2026年5月14日までに個人向け国債と5月の地方債、共同発行市場公募地方債の利率が決定しました。

日本の長期金利(10年物国債利回り)は、日銀による金融政策の正常化(金利のある世界への移行)を受けて、2024年5月に約11年ぶりとなる1%台に乗せて以降、上昇が続いています。

5月14日には一時2.635%を付け、約29年ぶりの高水準となりました。

ベース金利の上昇に伴い、利回りがかつてないほど魅力的な水準となっていることで、国債や地方債をはじめとする「債券」は、有力な「投資対象」としてますます注目が高まっています。

本記事では、個人投資家の方が利回りの変化を直感的に把握できるよう、地方債の標準的な発行モデルである「国債カーブ+18bp(0.18%)」の上乗せ幅で条件決定した主要銘柄を厳選してピックアップしました。

 条件が特殊な銘柄を除き、比較しやすい「標準モデル」に絞ることで、4月から5月にかけてどれほど投資妙味が増したのか、その最新トレンドを紐解いていきます。

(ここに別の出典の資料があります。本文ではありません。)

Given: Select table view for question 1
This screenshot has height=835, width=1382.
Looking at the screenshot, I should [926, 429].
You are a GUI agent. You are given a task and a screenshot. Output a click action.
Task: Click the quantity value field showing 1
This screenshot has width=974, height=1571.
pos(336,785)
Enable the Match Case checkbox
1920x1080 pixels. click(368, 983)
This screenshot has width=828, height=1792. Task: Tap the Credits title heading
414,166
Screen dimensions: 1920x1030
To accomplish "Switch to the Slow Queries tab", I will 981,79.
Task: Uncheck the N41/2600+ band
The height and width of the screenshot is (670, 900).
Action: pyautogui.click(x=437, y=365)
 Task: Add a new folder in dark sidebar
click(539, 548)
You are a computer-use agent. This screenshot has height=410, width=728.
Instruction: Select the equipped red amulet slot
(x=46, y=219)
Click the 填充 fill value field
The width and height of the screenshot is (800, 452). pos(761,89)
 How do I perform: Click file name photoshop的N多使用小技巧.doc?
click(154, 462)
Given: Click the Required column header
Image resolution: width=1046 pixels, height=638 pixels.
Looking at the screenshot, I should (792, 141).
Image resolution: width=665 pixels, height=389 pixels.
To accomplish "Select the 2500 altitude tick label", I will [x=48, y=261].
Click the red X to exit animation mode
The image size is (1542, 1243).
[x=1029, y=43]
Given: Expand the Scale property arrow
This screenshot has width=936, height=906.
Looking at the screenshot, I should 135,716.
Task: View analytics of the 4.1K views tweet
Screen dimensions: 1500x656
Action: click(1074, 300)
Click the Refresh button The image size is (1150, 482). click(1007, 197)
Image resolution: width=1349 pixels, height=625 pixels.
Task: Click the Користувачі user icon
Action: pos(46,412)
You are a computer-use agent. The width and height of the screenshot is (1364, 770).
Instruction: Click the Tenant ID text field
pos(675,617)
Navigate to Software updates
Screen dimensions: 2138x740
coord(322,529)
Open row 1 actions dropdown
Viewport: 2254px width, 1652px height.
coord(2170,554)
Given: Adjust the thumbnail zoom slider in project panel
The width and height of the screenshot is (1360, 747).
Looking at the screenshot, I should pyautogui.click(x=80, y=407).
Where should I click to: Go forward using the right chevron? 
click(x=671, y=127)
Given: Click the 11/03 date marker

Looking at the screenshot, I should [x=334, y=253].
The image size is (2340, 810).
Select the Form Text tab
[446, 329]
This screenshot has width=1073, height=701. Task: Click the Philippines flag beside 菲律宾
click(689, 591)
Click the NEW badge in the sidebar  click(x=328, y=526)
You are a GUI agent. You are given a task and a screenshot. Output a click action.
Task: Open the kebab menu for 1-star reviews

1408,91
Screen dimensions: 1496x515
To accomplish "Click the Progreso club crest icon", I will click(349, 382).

今月の債券市場における最新の発行条件をチェックしていきましょう。

1. 10年物地方債がついに2.7%台、4月から最大0.155%アップ

財務省および各自治体から発表された10年物債券の条件は以下の通りです。

5月の発行条件1/2

5月の公共債発行条件

出所:各種資料より筆者作成

半年ごとに適用利率が見直される変動型である個人向け国債は、初回の利回りが1.67%で条件決定しました。

地方債は2.707~2.767%で決まり、個人向けの販売があった個別銘柄では静岡県債、千葉県債がそれぞれ2.707%、2.727%となりました。

地方債は本来、プロの投資家である「機関投資家」が中心のマーケットですが、実はその一部は個人投資家にも販売されるようになっています。

5月分の新発債として13日条件決定の静岡県債や千葉県債が個人でも購入できましたが、一部のネット証券では発売即完売という人気ぶりでした。

14日には、共同発行市場公募地方債(共同債)が2.767%で条件決定し、一部は個人投資家へも販売されています。

共同債は、複数自治体がコスト削減と安定調達のため、地方財政法に基づき2003年から共同で発行する地方債です。最大の特徴は、資金調達の有無に関わらず全参加団体が「連帯債務」を負う強固な支払い体制にあります。

さらに災害時等の支払い遅滞を防ぐ専用ファンドも備えており、安全性への配慮が徹底されています。毎月発行されており、個人にとっても信頼性の高い投資対象といえるでしょう。